┌─ PASSAGE FOR REVIEW

Tantrums, tears, fights, breakdowns.
Confusion, anger, bitterness, isolation, frustration.
October has really not been my month. I hate to bitch and moan about my trivial, privileged “problems” because 1) it could be so, so, so much worse, and 2) all I’ve been doing for weeks on end is bitch and moan to my friends, family, coworkers, random Internet acquaintances… Someone really should have put me in a muzzle by now.
Multiple times a week I’ve been finding myself thinking, I think I’m having a QUARTER LIFE CRISIS. What am I DOING with my life?
My friends and I have always been devout believers in LIVING, EXPERIENCING, TRAVELING, TASTING, BEING over all else. I’ve vowed to never stop chasing adventure and life and laughter and light and seasons and all of those other hippie-dippie ideals. I’ve impulsively booked flights to Europe just because I had enough money in my checking account and I wanted to; I moved back in with my parents this spring in order to save more money for more trips around the world. I am certain about next to nothing about my future — Where is my ‘career’ going? Should I be dating more (read: at all)? Do I even want a boyfriend? I want a dog. Should I get a dog? Where should I move next? Why do I get so restless in one place? Why can’t I make up my mind? Why can’t I stay anywhere for longer than 6 months? Do I have issues with commitment? Why can’t I be “normal” like everybody else?

└─

◆ **COMPLETE THE FOLLOWING**
- a) Translate this sentence from the quarter-life crisis post into Spanish: "October has really not been my month."
- b) Reproduce the passage from the quarter-life crisis post starting with "October has really" and going on through "muzzle by now.".

┌─ SUPPLIED ENTRIES

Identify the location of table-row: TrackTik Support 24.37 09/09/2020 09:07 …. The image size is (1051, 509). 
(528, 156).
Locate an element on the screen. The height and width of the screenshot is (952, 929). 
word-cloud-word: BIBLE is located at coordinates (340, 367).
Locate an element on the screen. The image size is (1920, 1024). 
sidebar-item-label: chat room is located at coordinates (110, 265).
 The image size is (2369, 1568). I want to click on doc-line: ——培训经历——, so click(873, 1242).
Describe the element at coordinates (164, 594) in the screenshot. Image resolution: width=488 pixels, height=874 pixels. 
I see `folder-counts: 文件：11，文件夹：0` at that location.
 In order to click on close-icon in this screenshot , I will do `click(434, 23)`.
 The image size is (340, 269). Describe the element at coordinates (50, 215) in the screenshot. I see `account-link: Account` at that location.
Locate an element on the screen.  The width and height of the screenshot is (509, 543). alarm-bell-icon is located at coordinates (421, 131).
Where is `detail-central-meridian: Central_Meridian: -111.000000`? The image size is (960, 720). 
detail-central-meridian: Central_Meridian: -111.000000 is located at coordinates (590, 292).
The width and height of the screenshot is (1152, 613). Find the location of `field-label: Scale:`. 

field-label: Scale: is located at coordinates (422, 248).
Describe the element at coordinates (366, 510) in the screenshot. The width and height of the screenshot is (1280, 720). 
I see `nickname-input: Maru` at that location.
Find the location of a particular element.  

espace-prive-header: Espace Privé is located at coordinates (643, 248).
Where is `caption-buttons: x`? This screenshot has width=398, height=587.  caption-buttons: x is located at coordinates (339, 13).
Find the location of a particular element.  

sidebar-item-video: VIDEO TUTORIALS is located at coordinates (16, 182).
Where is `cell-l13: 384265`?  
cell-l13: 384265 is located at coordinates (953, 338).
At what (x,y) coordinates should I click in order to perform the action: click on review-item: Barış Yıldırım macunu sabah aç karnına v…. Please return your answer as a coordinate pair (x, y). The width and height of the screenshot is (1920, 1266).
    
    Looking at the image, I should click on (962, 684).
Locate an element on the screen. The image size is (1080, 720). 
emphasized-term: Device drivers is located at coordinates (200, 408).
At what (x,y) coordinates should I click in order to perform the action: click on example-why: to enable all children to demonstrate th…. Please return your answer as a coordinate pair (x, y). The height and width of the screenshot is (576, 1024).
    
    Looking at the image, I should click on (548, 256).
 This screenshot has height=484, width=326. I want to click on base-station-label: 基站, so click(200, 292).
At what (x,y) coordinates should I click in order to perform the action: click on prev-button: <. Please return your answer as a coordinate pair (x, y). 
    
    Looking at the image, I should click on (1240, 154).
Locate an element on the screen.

└─

◆ **RESULTS IN ORDER**
- a) Octubre realmente no ha sido mi mes.

- b)
October has really not been my month. I hate to bitch and moan about my trivial, privileged “problems” because 1) it could be so, so, so much worse, and 2) all I’ve been doing for weeks on end is bitch and moan to my friends, family, coworkers, random Internet acquaintances… Someone really should have put me in a muzzle by now.